History of the media


America's earliest media audiences were quite small. These were the colonies’ upper class and community leaders - the people who could read and who could afford to buy newspapers. The first regular newspaper was the Boston News-letter, a weekly started in 1704 by the city's postmaster, John Campbell. Like most papers of the time, it published shipping information and news from England. Most Americans, out in the fields, rarely saw a newspaper. They depended on travelers or passing townsmen for this news

When rebellious feelings against Britain began to spread in the 1700s, the first battles were fought in the pages of newspapers and pamphlets. Historians consider the birth of America's free-press tradition to have begun with the 1734 trial of John Peter Zenger. Zenger, publisher of the New York Weekly Journal, had boldly printed stories that attacked and insulted Sir William Cosby, the colony' unpopular royal governor.
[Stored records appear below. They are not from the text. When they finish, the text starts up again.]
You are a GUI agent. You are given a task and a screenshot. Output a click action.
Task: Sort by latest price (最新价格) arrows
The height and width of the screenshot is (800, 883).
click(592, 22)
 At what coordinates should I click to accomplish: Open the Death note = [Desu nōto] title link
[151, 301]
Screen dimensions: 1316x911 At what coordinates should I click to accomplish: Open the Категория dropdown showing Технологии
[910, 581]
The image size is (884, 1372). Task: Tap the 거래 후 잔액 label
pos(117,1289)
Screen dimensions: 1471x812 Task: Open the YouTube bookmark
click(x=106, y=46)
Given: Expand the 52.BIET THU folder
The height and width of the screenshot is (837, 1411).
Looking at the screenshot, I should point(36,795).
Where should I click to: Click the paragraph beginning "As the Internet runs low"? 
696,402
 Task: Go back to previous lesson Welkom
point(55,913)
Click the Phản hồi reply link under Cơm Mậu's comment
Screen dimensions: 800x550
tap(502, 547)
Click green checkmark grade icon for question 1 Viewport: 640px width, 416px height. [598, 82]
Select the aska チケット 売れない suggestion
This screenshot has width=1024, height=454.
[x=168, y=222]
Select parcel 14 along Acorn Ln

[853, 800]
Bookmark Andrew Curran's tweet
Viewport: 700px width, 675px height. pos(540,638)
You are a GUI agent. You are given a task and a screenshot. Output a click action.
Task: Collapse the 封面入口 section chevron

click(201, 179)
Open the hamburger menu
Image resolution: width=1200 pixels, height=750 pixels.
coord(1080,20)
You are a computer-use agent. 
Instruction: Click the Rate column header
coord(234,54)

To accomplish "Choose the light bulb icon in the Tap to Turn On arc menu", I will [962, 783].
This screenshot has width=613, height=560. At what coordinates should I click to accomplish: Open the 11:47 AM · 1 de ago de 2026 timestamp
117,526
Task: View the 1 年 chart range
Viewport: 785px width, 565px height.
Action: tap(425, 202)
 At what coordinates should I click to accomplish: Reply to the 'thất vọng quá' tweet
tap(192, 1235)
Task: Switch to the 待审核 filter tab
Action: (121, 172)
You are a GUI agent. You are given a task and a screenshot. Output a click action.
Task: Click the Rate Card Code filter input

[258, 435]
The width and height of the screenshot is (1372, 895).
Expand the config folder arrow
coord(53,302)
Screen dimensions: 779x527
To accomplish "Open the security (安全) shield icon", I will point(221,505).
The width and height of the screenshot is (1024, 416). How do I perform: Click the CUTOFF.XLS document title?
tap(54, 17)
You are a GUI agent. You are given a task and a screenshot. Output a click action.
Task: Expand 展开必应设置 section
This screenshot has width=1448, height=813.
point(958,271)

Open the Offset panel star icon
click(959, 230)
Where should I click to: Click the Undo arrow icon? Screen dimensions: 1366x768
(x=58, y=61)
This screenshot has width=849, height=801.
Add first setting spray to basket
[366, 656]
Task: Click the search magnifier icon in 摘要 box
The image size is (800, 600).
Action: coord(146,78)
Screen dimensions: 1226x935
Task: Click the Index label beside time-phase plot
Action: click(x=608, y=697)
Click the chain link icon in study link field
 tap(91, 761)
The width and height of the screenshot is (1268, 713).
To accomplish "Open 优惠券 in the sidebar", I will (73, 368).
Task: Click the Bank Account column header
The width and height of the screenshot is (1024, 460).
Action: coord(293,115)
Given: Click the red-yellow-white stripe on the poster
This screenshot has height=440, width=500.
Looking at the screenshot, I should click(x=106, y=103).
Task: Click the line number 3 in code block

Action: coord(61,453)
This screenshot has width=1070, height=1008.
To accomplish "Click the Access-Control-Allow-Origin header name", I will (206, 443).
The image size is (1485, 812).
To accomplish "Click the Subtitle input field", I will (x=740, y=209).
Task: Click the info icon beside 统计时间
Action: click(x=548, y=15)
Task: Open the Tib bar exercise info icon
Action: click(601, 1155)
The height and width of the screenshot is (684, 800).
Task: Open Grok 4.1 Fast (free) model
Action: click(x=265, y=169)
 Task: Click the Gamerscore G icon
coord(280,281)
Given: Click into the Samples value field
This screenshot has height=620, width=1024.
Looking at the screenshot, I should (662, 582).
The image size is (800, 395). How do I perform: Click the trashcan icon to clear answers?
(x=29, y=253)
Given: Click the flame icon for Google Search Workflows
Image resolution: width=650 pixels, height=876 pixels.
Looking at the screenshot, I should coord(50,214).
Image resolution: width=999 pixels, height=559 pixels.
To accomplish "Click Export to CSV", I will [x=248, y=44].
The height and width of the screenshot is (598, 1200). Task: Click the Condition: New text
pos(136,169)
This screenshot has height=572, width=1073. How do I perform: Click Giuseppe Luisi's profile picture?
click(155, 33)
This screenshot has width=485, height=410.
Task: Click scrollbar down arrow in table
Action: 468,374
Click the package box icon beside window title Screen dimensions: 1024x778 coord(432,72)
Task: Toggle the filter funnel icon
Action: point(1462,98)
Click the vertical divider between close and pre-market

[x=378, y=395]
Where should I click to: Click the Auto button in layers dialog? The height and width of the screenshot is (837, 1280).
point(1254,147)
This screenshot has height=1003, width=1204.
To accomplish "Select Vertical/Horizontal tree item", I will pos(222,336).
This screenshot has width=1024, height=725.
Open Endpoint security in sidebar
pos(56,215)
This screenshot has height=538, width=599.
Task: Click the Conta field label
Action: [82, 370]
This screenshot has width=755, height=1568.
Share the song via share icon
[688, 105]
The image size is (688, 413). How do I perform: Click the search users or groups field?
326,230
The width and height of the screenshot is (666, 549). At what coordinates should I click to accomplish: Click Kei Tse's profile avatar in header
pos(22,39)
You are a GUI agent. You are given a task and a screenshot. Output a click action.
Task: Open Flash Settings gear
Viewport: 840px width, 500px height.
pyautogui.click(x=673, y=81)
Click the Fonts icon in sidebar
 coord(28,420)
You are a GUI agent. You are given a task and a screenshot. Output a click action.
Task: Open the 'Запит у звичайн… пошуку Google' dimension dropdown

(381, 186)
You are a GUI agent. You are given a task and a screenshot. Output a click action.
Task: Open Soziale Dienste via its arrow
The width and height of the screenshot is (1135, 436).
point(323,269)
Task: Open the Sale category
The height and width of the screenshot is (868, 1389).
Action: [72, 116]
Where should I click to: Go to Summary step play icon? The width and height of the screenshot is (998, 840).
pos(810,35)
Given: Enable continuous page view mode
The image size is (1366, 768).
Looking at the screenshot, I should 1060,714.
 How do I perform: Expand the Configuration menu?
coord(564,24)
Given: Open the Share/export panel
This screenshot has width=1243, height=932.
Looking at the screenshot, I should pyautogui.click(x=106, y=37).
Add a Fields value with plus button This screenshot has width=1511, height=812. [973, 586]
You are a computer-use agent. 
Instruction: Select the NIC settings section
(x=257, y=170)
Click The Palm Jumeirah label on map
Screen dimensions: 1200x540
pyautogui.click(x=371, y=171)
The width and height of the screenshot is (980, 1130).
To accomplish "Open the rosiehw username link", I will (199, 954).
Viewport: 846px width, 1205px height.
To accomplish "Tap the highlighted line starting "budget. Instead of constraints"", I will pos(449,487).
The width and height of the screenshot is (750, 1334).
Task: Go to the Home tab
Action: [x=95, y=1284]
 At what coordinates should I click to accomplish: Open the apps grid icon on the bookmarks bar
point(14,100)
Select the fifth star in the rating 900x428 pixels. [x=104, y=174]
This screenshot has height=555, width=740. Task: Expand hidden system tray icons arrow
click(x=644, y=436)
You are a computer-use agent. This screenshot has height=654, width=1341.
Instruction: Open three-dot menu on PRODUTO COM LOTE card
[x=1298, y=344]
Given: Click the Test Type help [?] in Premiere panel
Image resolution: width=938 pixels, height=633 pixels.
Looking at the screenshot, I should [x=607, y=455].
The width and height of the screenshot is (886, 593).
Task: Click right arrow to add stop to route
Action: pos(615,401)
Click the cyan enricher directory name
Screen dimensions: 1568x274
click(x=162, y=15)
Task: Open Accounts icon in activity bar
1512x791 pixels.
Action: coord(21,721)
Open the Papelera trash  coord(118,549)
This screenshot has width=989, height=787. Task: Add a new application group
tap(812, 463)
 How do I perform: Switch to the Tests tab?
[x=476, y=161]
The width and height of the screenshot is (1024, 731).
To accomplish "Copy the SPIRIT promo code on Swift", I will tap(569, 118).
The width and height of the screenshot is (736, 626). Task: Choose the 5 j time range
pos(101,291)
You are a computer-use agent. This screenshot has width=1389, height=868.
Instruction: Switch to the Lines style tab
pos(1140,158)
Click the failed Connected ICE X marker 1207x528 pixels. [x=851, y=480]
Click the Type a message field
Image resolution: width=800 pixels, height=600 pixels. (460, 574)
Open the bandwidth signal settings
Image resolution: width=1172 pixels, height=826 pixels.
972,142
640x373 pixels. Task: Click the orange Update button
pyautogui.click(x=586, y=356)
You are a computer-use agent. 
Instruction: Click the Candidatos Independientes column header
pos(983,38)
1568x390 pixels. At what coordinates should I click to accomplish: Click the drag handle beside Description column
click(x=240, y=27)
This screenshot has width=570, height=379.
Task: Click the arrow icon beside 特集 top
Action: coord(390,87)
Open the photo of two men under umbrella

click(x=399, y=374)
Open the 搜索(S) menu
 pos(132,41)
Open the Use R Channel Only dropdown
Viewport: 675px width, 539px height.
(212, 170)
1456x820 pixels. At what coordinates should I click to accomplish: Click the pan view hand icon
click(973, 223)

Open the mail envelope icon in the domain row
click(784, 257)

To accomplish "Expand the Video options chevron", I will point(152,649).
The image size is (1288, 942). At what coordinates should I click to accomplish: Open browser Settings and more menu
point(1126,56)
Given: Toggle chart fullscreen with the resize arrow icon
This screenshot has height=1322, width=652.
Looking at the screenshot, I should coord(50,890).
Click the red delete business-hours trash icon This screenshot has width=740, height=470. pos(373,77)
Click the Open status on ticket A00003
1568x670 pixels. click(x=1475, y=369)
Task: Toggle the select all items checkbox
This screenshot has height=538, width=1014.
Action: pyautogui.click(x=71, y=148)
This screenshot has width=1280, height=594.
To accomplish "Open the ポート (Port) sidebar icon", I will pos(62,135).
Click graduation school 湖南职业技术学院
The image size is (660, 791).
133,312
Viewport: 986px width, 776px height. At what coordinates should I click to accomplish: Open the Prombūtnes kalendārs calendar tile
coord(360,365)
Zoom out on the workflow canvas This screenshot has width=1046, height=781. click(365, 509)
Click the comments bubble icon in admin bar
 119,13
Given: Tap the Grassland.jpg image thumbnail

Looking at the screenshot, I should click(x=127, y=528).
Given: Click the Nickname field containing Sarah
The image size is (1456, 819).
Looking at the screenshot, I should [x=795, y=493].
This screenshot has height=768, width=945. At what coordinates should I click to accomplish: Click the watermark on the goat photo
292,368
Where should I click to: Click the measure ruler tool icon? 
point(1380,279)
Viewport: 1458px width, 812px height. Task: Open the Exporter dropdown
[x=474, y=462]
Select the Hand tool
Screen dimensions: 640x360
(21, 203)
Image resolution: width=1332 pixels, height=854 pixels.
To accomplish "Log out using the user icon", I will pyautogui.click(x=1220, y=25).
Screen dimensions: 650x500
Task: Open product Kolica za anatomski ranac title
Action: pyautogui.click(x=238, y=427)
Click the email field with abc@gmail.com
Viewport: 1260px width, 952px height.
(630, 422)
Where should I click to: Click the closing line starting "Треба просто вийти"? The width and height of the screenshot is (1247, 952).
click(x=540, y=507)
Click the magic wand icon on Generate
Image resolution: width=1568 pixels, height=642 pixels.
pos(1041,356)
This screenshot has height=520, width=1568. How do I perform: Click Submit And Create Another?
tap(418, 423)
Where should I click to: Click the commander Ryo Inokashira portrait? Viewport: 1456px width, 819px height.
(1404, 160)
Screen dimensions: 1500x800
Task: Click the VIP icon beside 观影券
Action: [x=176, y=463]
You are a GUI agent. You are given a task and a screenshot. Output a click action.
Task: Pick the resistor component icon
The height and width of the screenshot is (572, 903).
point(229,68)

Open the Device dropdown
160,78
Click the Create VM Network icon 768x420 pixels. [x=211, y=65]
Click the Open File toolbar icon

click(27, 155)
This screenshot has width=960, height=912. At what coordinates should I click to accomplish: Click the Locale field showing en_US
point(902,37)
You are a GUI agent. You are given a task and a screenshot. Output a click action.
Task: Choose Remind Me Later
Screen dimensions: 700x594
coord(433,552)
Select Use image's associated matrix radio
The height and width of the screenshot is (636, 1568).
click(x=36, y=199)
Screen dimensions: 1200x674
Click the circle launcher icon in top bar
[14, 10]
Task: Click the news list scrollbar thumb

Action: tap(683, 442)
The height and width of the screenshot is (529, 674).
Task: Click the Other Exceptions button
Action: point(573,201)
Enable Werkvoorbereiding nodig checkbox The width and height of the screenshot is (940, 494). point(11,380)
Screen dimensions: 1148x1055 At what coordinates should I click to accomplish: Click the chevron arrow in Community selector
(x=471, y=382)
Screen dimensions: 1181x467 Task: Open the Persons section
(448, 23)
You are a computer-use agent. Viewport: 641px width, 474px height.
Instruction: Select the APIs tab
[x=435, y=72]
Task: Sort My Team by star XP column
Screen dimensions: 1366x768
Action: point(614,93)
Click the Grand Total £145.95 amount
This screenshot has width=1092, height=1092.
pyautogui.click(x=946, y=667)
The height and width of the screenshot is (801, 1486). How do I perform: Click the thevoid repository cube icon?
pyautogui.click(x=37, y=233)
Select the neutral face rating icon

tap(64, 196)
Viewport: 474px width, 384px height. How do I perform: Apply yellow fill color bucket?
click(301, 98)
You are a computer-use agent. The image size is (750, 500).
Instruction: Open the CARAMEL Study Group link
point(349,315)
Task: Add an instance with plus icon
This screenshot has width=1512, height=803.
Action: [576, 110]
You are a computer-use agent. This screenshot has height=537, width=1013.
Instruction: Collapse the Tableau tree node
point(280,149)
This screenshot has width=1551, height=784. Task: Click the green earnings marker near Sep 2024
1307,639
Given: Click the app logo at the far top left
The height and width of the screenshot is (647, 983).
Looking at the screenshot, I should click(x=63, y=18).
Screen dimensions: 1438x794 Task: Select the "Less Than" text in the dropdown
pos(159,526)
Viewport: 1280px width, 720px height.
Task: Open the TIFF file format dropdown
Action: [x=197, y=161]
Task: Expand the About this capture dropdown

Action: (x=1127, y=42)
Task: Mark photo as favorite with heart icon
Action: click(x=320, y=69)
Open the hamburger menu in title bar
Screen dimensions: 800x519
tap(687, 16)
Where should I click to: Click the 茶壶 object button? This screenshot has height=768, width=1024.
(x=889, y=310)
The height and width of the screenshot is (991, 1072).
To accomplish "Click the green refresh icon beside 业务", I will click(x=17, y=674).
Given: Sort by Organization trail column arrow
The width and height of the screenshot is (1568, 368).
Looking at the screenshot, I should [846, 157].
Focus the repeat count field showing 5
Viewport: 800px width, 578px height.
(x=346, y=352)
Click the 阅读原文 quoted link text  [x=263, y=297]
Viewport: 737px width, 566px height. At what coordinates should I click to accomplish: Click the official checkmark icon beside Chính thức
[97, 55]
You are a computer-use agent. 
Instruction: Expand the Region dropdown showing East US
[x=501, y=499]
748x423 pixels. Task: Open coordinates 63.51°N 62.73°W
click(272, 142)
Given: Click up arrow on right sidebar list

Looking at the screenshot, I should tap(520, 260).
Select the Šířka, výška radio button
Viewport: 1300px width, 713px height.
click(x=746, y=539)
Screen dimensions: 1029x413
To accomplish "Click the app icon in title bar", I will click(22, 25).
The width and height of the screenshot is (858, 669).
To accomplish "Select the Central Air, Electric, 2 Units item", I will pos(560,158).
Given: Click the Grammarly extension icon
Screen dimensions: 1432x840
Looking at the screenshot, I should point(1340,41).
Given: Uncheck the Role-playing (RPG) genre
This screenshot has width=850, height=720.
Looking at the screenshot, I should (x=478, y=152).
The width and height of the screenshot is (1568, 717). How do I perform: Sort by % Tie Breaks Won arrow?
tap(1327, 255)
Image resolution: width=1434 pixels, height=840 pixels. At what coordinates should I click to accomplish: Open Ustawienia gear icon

Cosby ordered Zenger's arrest on a charge of seditious libel. As the King's representative, royal governors had the power to label any report they disliked — true or not — "libelous," or damaging to the government's reputation and promoting public unrest. Zenger's lawyer, Andrew Hamilton, argued that "the truth of the facts" was reason enough to print a story. The American jury agreed, ruling that Zenger had described Cosby's administration truthfully.

Perhaps one of America's greatest political journalists was one of its first, Thomas Paine. Paine's stirring writings, urging independence made him the most persuasive "media" figure of the American Revolution against Britain in 1776. His pamphlets sold thousands of copies and helped mobilize the rebellion.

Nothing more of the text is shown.